- _EXTRACT PROVIDED_:
========================================================================

Emergency Action Plans (EAP) are intended to help the dam owner and operator, and the emergency officials to minimize the consequences of flooding caused by dam failure or the uncontrolled release of water from a reservoir. The EAP will guide the responsible personnel in identifying, monitoring, responding to, and mitigating emergency situations. It outlines “who does what, where, when, and how” in an emergency situation or unusual occurrence affecting the safety of the dam and the power plant. The EAP should be updated regularly and after important emergency events. Basically, the dam owner is responsible for maintaining a safe dam by means of safety monitoring, operations manual, maintenance, repair, and rehabilitation.

In an emergency situation, the dam owner is responsible for monitoring, determining appropriate alarm levels, making notifications, implementing emergency actions at the dam, determining when an emergency situation no longer exists, and documenting all activities. In the case of an emergency, the dam owner is responsible for immediate notification of the authorities, who are in charge of warning and evacuation of the affected population.

Warning is performed by special water alarm systems. The basis for evacuation planning is a dam breach flood wave analysis, which shows the inundated area for the worst-case failure scenario, i.e. the sudden failure of the dam. In addition, the arrival time of the flood wave, flow velocities and water depth are results obtained from such an analysis.

In Switzerland 65 large dams are equipped with a fully functional water alarm system. The first alarm systems were installed over 50 years ago as a consequence of the severe damage of two dams in Germany in 1943, which caused large numbers of casualties. Fortunately up to now these water alarm systems have never had to be used.

20.2.6 Consequences of Dam Failure and Risk Mitigating Measures

The consequences of dam failure are: loss of life and injuries (reduction of loss of life is the top priority of emergency planning); environmental damage; property damage in flood plain; damage of infrastructure; loss of power plant and electricity production; socio-economic impact; political impact, etc.

These consequences can be reduced by a number of structural and non-structural measures. The structural measures are mainly related to the safety of the dam, i.e. flood safety, earthquake safety, and site-specific and project-specific safety aspects. The non-structural measures include the following: safe operational guidelines for reservoir under normal and abnormal operational conditions; implementation of emergency action plans; implementation of water alarm systems; training of personnel; lowering of reservoir level in case of safety concerns; periodic safety checks; engineering back-up to cope effectively with abnormal and emergency situations; land use planning (political decision); insurance coverage, third party liability coverage (protection from economic losses), etc. The non-structural measures are often more effective than structural measures.

========================================================================

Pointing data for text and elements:
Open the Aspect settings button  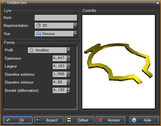[x=49, y=120]
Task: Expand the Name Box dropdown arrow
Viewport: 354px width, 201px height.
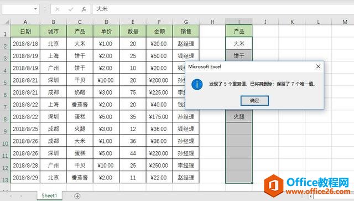Action: (x=35, y=9)
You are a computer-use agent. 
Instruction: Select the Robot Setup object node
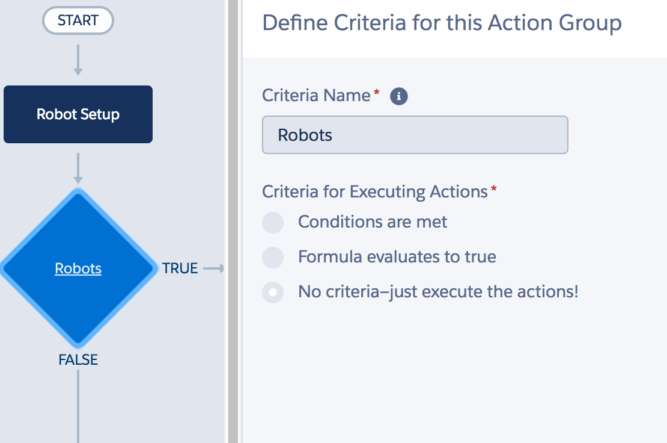(x=78, y=114)

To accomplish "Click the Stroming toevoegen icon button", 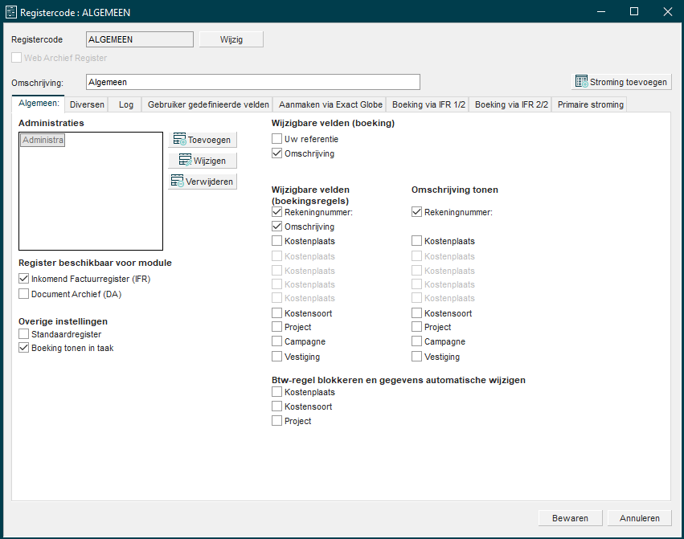I will pos(621,82).
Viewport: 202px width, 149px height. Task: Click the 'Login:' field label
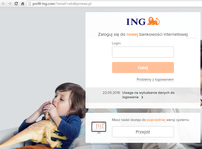click(117, 43)
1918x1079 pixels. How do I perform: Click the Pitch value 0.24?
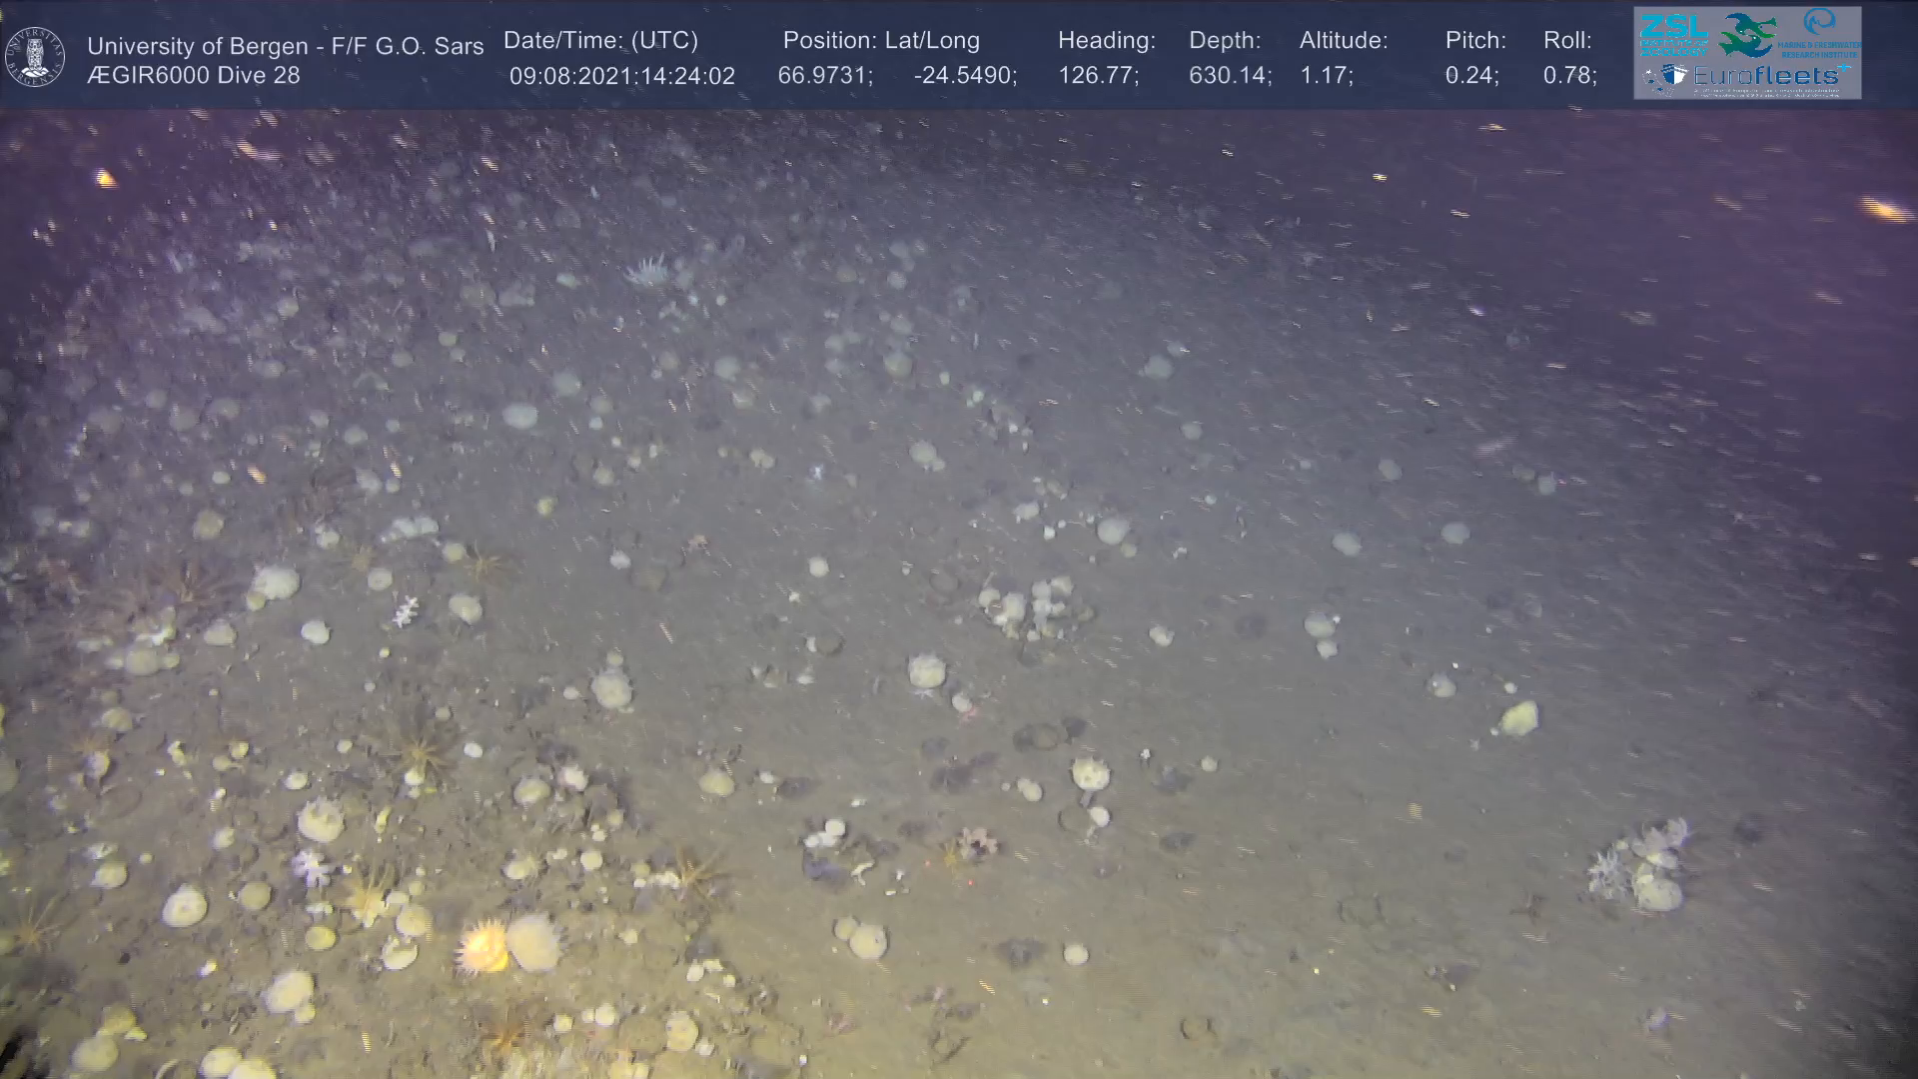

========================================================================

- _WRITTEN PROBLEM_:
In the text on dam emergency planning, copy the part that opens with the words "In an emergency situation, the" and closes with "the affected population.", changing "authorities" to "civil protection agencies". Rely only on the text on dam emergency planning when working through what comes next.

- _TASK SOLUTION_:
In an emergency situation, the dam owner is responsible for monitoring, determining appropriate alarm levels, making notifications, implementing emergency actions at the dam, determining when an emergency situation no longer exists, and documenting all activities. In the case of an emergency, the dam owner is responsible for immediate notification of the civil protection agencies, who are in charge of warning and evacuation of the affected population.